**Your objective**: Every entry should be reproduced precisely, with each picture left out.

*** Opening Records for processing ***

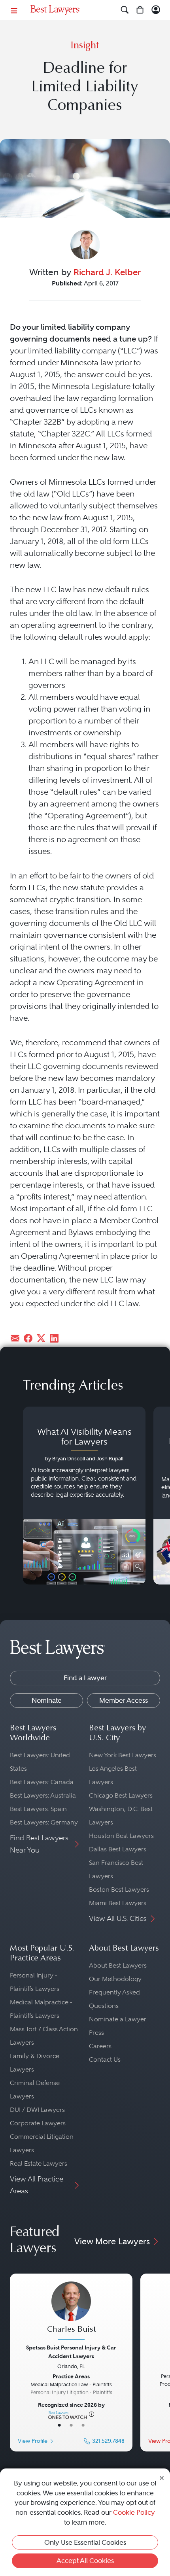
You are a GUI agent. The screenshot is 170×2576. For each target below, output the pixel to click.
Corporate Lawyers (38, 2123)
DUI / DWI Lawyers (37, 2109)
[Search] (124, 10)
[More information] (91, 2414)
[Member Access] (156, 10)
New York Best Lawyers (122, 1755)
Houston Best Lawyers (121, 1835)
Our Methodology (115, 1979)
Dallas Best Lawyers (117, 1849)
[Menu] (14, 10)
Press (96, 2032)
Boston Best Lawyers (119, 1889)
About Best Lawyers (118, 1965)
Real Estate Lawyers (38, 2163)
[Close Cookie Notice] (161, 2477)
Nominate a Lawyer (117, 2019)
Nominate (47, 1700)
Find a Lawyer (85, 1678)
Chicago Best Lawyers (121, 1795)
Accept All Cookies (85, 2561)
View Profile (32, 2441)
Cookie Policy (134, 2512)
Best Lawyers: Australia (43, 1795)
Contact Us (105, 2059)
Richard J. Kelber (107, 272)
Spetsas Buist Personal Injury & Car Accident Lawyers (71, 2351)
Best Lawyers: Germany (44, 1822)
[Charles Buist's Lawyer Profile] (71, 2311)
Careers (100, 2046)
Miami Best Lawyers (117, 1903)
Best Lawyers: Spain (38, 1809)
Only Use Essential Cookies (85, 2542)
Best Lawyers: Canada (42, 1782)
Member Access (123, 1700)
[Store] (140, 10)
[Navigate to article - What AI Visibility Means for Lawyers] (84, 1496)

*** Closing Records for processing ***

**Reply**:
You are a GUI agent. The screenshot is 170×2576. For each target below, output the pixel to click.
Corporate Lawyers (38, 2123)
DUI / DWI Lawyers (37, 2109)
[Search] (124, 10)
[More information] (91, 2414)
[Member Access] (156, 10)
New York Best Lawyers (122, 1755)
Houston Best Lawyers (121, 1835)
Our Methodology (115, 1979)
Dallas Best Lawyers (117, 1849)
[Menu] (14, 10)
Press (96, 2032)
Boston Best Lawyers (119, 1889)
About Best Lawyers (118, 1965)
Real Estate Lawyers (38, 2163)
[Close Cookie Notice] (161, 2477)
Nominate a Lawyer (117, 2019)
Nominate (47, 1700)
Find a Lawyer (85, 1678)
Chicago Best Lawyers (121, 1795)
Accept All Cookies (85, 2561)
View Profile (32, 2441)
Cookie Policy (134, 2512)
Best Lawyers: Australia (43, 1795)
Contact Us (105, 2059)
Richard J. Kelber (107, 272)
Spetsas Buist Personal Injury & Car Accident Lawyers (71, 2351)
Best Lawyers: Germany (44, 1822)
[Charles Buist's Lawyer Profile] (71, 2311)
Careers (100, 2046)
Miami Best Lawyers (117, 1903)
Best Lawyers: Spain (38, 1809)
Only Use Essential Cookies (85, 2542)
Best Lawyers: Canada (42, 1782)
Member Access (123, 1700)
[Store] (140, 10)
[Navigate to article - What AI Visibility Means for Lawyers] (84, 1496)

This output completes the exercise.